Если должен быть объективный критерий для определения того, что является новостью, то тогда должна быть и такая вещь, как объективный факт. Но такой вещи, как объективный факт, не существует («факты» являются лишь мнением большинства). Поэтому не существует объективного критерия для определения, что такое новость.

Это схема, известная логикам, — modus tollens: исходя из факта, что одно утверждение влечет за собой другое, и факта, что это второе утверждение ложно, мы делаем вывод, что первое утверждение также ложно.

В аргументации редактора странно то, что он считает обе посылки, заключение и соответствующее правило о выводе такими фактами, которые совершенно не зависят от мнения большинства, а именно:

Факт № 1. Если существует объективный критерий для определения того, что является новостью, то должна быть и такая вещь, как объективный факт.

Факт № 2. Такой вещи, как объективный факт, не существует. Отсюда он выводит третий.

Факт № 3. Не существует объективного критерия для определения того, что является новостью.

И, сделав такой вывод, он заключает:

Факт № 4. Факт № 1 и факт № 2 обусловливают факт № 3.

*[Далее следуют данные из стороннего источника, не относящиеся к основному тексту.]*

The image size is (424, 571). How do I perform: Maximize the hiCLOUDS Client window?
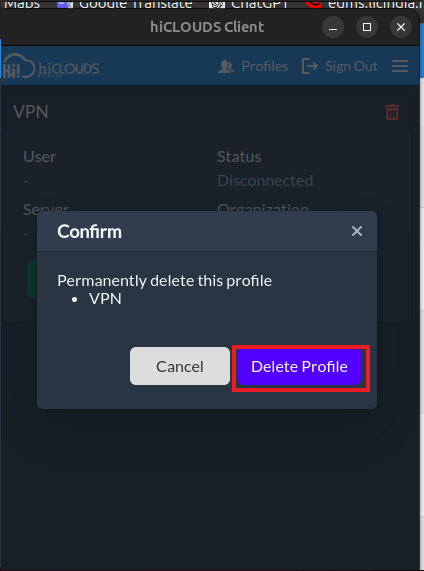coord(367,27)
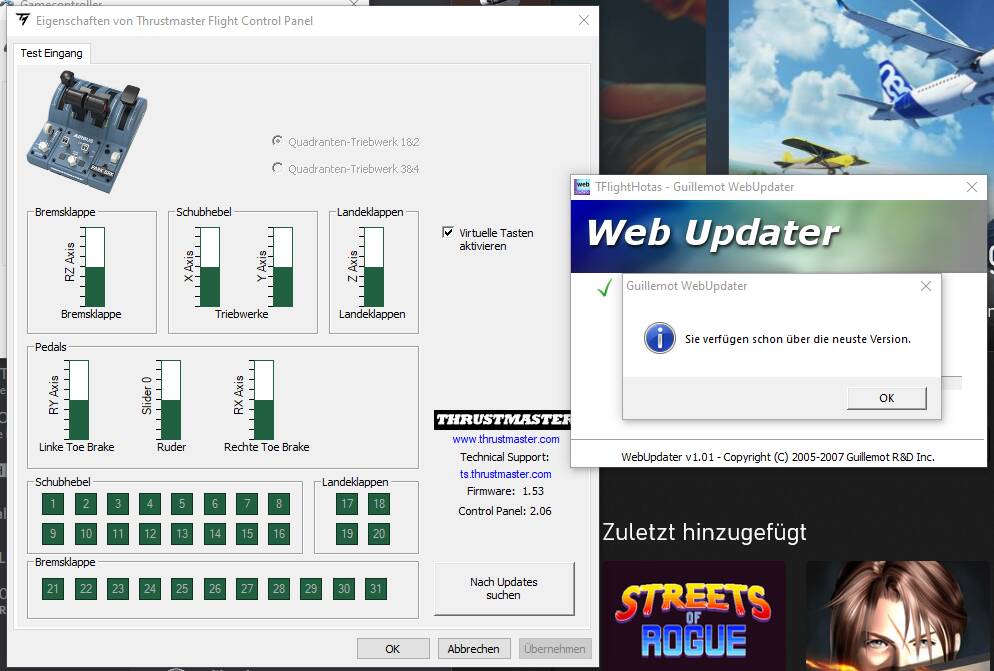The width and height of the screenshot is (994, 671).
Task: Switch to the Test Eingang tab
Action: (x=52, y=53)
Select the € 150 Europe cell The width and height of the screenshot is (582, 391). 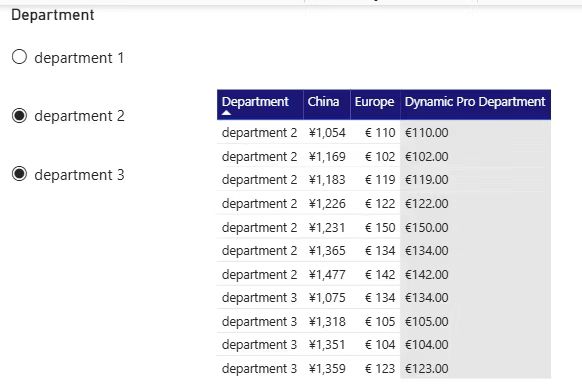tap(380, 227)
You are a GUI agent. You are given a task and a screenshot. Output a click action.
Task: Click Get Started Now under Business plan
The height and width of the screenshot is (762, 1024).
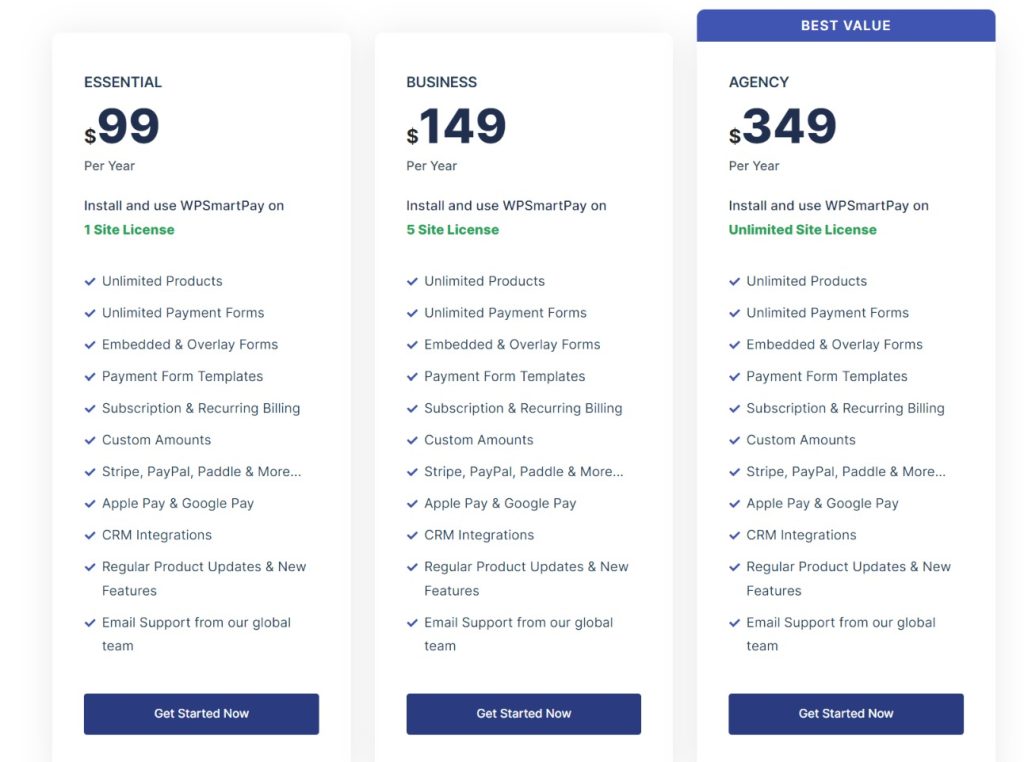point(523,714)
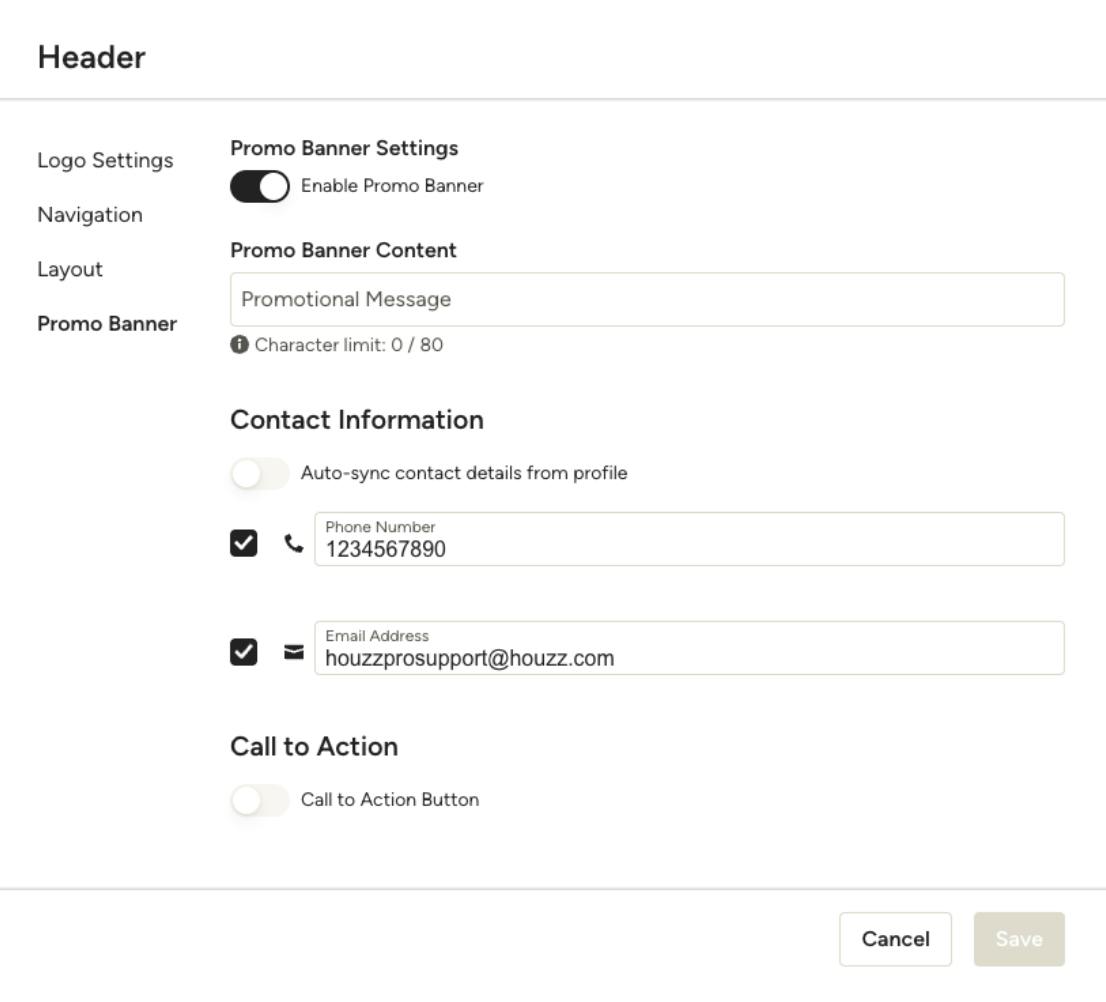Click the phone icon beside Phone Number
Image resolution: width=1106 pixels, height=1002 pixels.
tap(293, 543)
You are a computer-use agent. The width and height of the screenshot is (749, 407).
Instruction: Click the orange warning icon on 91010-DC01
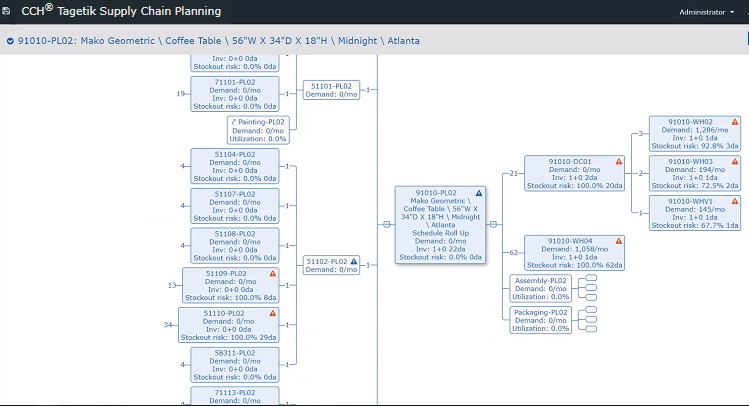pos(619,161)
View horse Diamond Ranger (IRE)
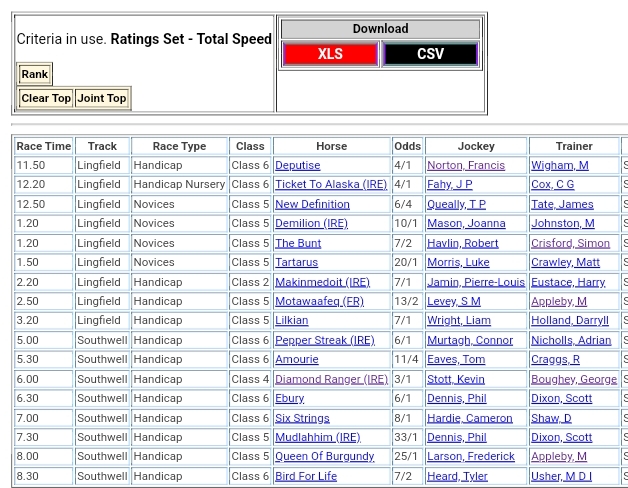The image size is (628, 488). [x=331, y=379]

Используя парадокс Льюиса Кэрролла, показывающий, что во всяком выводе содержится бесконечное число допущений, мы можем снабдить редактора таким количеством фактов, что он будет обеспечен ими на всем протяжении времени и бесконечности.

Аргумент, в котором, как предполагается, содержатся четыре факта, вряд ли может иметь второстепенную посылку, гласящую, что фактов вообще нет, так как либо эта посылка должна быть ложной (то есть не быть фактом), либо же аргумент будет просто смехотворным. Но если второстепенная посылка ложна, то вывод становится сомнительным, и, значит, может оказаться, что все-таки существует объективный критерий для новости. Тем временем четыре «факта» растаяли, не выдержав нашего огня, и сократились до двух. Релятивистам лучше не браться за аргументацию.

Рискуя показаться безжалостными, мы должны еще немного продолжить охоту на нашу дичь. Редактор утверждает, что имеется разница между объективным фактом и тем, что большинство людей принимают как факт. Первого из них, говорит он, не существует. Это происходит потому, что не бывает событий, не зависящих от наблюдателя, или же потому, что наблюдатели настолько видоизменяют события, осознавая их, что последующее определение показывает скорее умственное состояние наблюдателя, чем положение вещей.

Но как насчет этих альтернатив? Являются ли они фактами, действительно объективными и происходящими независимо от наблюдений, или же они представляют собой неизбежно предвзятые видения ограниченных наблюдателей? Если они представляют собой первое, то редактор сам себя опроверг. Если же они представляют собой второе, то мы не имеем оснований считать их истинными.

Такова агония релятивизма, пытающегося сделать себя правдоподобным. Из всех философий он обладает наименьшим количеством интеллектуальных приверженцев, поскольку является отрицанием всего интеллектуального. Это скорее модный пустячок, похлебка нерешительности, недвижный воздух; все это, без сомнения, близко людям, которые любят такие моды, такие вкусы, такую погоду. Но представляется, что его не стал бы придерживаться никто из тех, кто стремится оставить в истории след пытливого ума.